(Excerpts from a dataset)
■ ■ ■ ■ ■
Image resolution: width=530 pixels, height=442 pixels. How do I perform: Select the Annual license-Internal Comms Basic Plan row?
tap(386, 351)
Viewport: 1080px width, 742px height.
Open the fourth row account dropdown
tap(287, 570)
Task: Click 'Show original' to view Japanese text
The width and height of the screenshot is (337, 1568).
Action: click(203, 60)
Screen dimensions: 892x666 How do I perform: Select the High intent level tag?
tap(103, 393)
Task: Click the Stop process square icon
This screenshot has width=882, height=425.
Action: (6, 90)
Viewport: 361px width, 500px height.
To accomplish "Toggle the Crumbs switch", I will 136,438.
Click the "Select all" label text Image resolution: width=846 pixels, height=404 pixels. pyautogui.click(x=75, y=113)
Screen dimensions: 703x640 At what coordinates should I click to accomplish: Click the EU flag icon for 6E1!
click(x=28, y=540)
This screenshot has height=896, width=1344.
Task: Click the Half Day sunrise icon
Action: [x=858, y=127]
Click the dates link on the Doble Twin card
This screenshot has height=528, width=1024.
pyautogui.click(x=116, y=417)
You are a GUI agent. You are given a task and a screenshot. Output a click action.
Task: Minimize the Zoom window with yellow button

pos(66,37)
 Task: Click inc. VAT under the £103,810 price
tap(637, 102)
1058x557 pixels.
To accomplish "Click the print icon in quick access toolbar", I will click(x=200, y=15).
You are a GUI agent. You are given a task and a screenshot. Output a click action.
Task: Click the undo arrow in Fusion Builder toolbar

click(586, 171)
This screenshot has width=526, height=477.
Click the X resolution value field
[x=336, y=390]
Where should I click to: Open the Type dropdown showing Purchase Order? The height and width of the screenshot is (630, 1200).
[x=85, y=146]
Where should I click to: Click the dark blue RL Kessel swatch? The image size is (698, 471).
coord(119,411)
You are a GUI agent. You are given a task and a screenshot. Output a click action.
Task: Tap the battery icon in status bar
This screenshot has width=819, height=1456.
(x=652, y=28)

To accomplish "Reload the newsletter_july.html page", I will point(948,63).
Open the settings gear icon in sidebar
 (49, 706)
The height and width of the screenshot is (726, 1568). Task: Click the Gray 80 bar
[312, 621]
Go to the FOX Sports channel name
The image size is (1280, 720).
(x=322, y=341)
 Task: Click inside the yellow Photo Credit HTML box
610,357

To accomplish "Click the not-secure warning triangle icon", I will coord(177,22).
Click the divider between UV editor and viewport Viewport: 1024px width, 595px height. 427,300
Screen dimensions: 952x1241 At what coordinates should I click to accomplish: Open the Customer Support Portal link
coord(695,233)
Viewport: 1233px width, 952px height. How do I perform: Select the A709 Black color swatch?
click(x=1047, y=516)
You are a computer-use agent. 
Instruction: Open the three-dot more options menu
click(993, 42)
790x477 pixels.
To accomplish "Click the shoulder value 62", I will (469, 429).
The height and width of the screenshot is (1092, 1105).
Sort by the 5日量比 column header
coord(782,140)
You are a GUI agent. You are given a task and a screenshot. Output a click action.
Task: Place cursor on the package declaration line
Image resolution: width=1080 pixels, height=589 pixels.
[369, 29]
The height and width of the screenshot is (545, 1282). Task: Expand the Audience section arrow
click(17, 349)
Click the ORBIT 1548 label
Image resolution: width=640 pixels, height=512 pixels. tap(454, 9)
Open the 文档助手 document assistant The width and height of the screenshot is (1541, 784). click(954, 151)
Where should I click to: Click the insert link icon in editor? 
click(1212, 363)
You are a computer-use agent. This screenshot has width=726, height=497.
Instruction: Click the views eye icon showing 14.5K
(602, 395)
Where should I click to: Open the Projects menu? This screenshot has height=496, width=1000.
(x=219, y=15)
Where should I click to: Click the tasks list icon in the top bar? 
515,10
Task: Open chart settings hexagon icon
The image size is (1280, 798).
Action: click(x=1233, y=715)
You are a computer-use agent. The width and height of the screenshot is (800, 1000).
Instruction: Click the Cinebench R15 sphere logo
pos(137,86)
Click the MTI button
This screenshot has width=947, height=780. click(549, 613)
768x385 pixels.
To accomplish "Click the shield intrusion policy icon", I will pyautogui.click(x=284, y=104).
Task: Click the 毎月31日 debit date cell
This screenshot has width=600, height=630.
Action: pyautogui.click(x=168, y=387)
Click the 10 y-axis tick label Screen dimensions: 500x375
■ ■ ■ ■ ■
All lines in the entries above that include "computer" should be found and copied.

You are a computer-use agent. 
You are a computer-use agent. This screenshot has width=726, height=497.
You are a computer-use agent. The width and height of the screenshot is (800, 1000).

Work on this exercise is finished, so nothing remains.